Maisie Summers-Newton  (born 26 July 2002) is a British Paralympic swimmer, competing in S6 disability events. In August 2018, she took gold in the IPC Swimming European Championships SM6 200m individual medley and set a new world record at 2:59.60. She also holds the S6 100m Breaststroke world record in 1:33.92, which she achieved in May 2018 at the British Para-Swimming International Meet. She won two gold medals for Great Britain at the 2020 Summer Paralympics.

Career 
Summers-Newton took gold at the 2019 World Para Swimming Championships in London, England. She created a new world record for the SM6 200m Individual Medley when she beat Yelyzaveta Mereshko from Ukraine. The record had been set earlier that year by Summers-Newton in Glasgow.

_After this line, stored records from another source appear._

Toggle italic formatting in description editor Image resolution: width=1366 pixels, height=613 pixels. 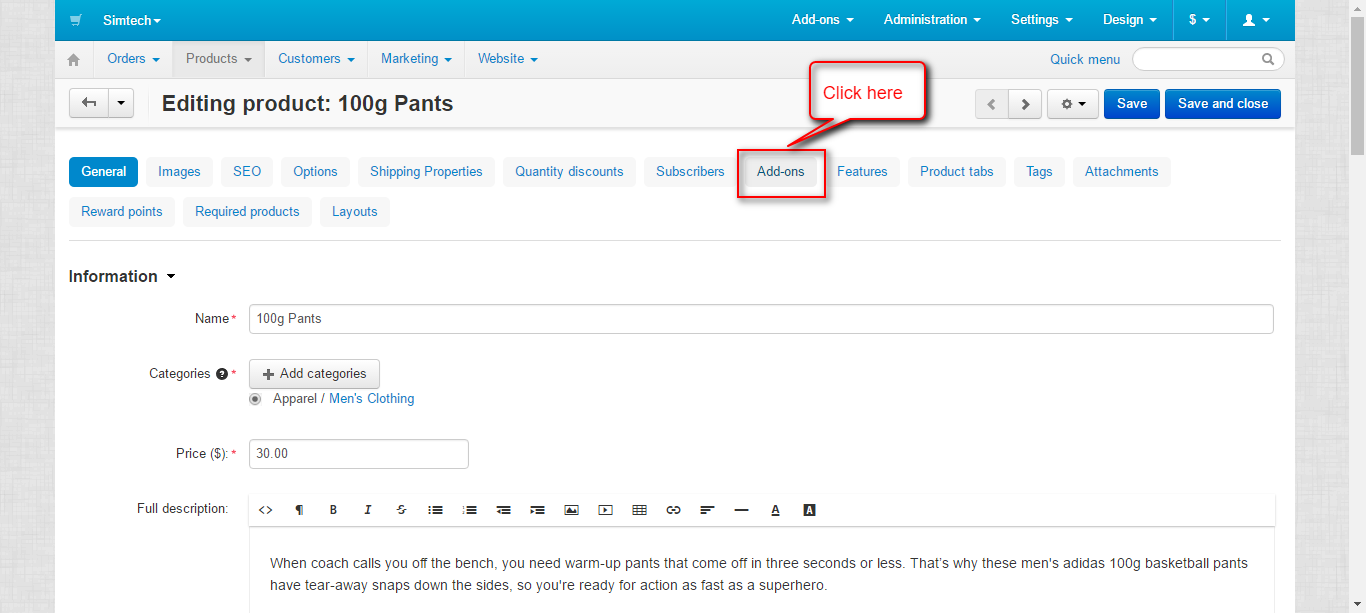[367, 510]
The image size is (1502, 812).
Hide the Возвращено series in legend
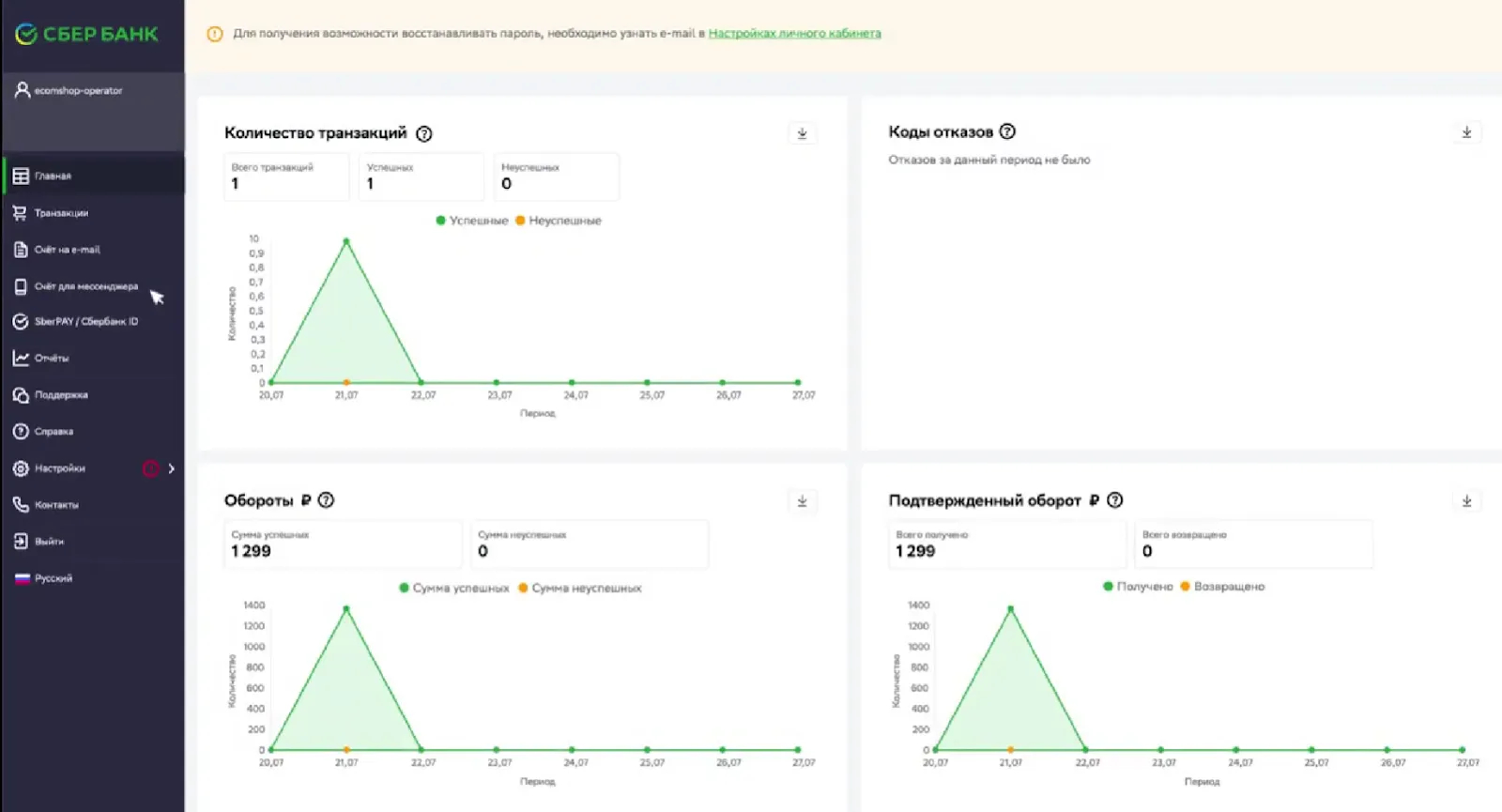click(x=1223, y=587)
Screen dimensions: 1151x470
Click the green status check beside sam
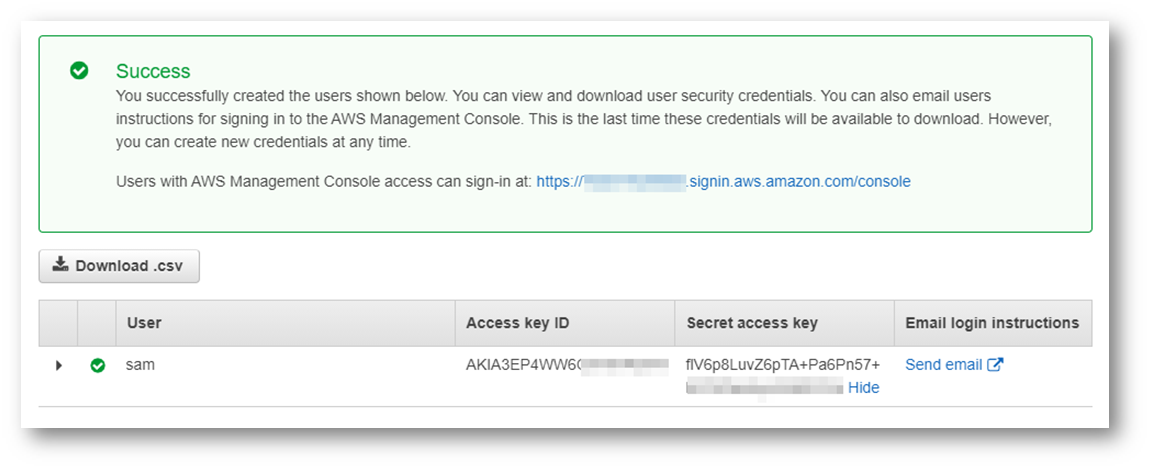pos(97,366)
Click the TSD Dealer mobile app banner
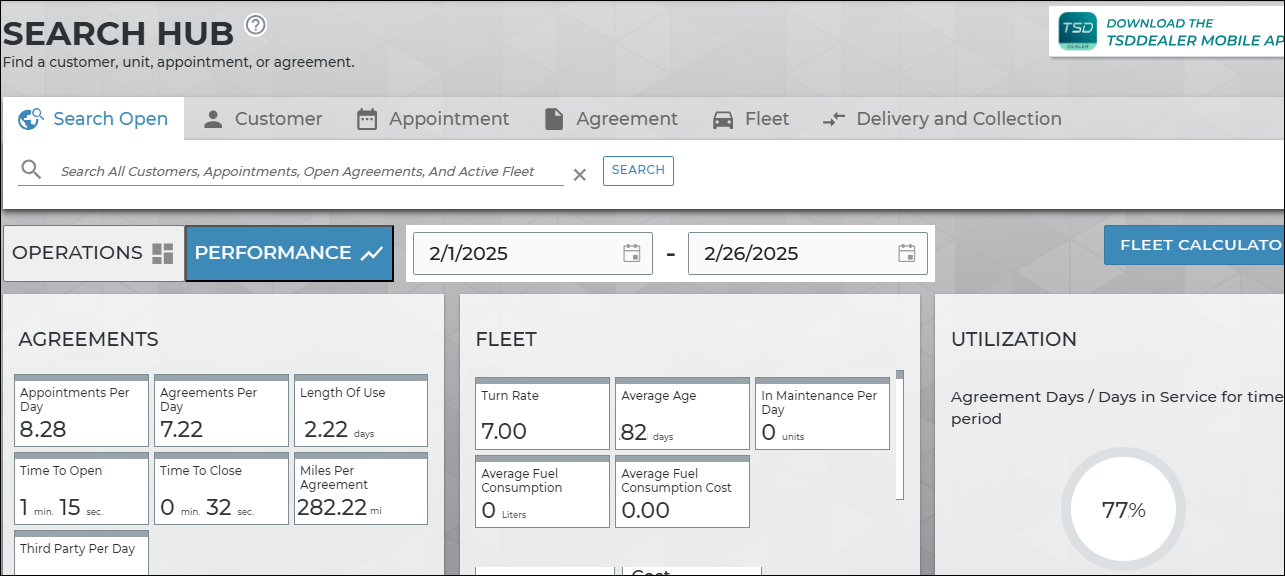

In April 2021, at Sheffield's Ponds Forge sports centre, Summers-Newton came second in points in the freestyle swimming to Grace Harvey and beat Ellie Simmonds by 4.2 seconds. In July, she was named as part of the Great Britain team to compete at the postponed 2020 Summer Paralympics in Tokyo, Japan. In 2021 Summers-Newton also set a European record for the 100m breaststroke SB6 with a time of 1:32.34.

At the Paralympics, she won gold in the 200m individual medley, setting a new world record of 2:56.68 in the process. She also won gold in the 100m breaststroke and fourth in the 400m freestyle.

Summers-Newton competed at the 2022 World Para Swimming Championships in Funchal, Portugal, where she won two gold medals. One in the 200m individual medley and another in the 400m freestyle. At the Mixed  freestyle relay 49pts, she came 6th with Alice Tai, James Hollis and Oliver Carter. During the 100m breaststroke SB6 heats, Summers-Newton broke her own European record with a time of 1:32.16, and in the finals she got her third gold.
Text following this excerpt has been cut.